Calvert-Lewin's tussle with Shane Duffy was key to Everton's win against Brighton
One of the key battles from Brighton's 1-0 loss at Goodison Park was Dominic Calvert-Lewin's tussle with defender Shane Duffy.
Calvert-Lewin, 22, has been in fine form for Everton of late and the young English striker has eight goals to his name in the Premier League this season.
With Harry Kane injured, Calvert Lewin, alongside Chelsea's Tammy Abraham, are in contention to help fill the void.
Despite not scoring against Albion yesterday, he was hugely impressive as he stood-up well to the physical battle with Duffy but also had the pace and skills to cause problems.
Richarlison scored the crucial winner with a well-taken first half strike and Bernard, who operated in a deeper role, was also excellent but it was Calvert-Lewin who really caught the eye.
Speaking in the mixed zone after the match, the striker looked as though he had been in a battle.
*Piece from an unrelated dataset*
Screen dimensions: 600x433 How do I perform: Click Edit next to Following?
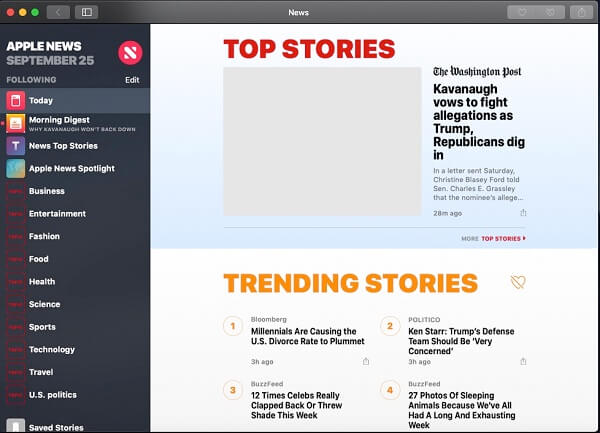[x=132, y=80]
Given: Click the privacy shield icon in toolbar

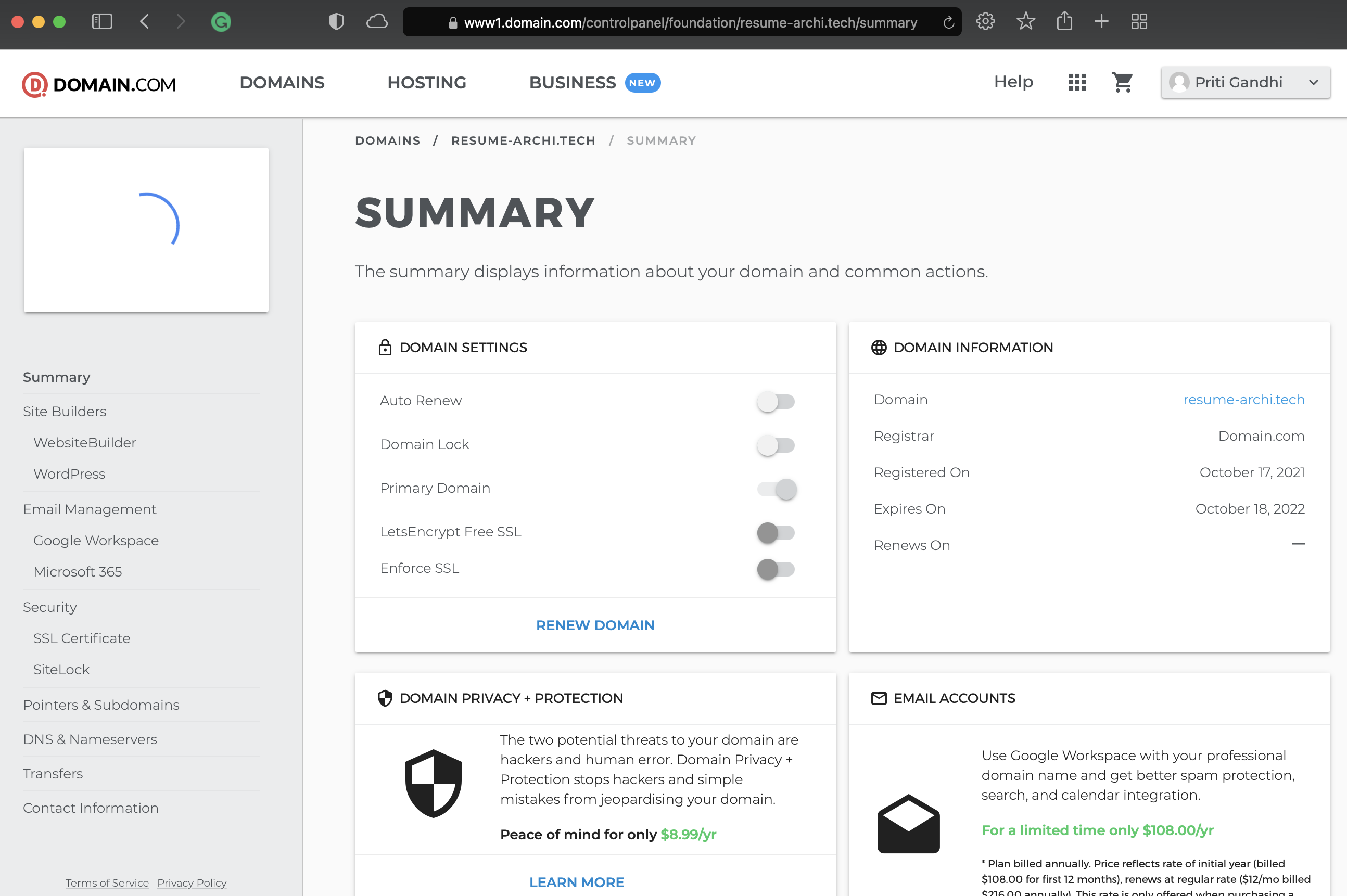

He was sporting a cut on the back of his head and was wearing heavy strapping with ice around a calf injury.
"It was about getting back to basics and trying to win the individual battles. It was a physical battle against a big centre half," he smiled. "He (Duffy) likes the physical battle and he likes the ball in the air to be won. I do too so it was a good contest today and I enjoyed the battle."
Both Carlo Ancelotti and Duncan Ferguson walked past and warmly patted their striker on the back as he continued his interview. "I didn't quite hit the back of the net. I always give as a good as I get and I will always enjoy it when a defender wants to go up against me.
"I see it as a challenge and for me it's about coming out on top. I like to think I did alright today."
He certainly did do alright, better than alright. Ancelotti has worked with and brought out strikers such as Filippo Inzaghi, Alexandre Pato, Zlatan Ibrahimovic and Karim Benzema.
In Calvert-Lewin the Italian has a player to coach and improve who is maturing and coming into his best form. That has to be good news for Everton and England.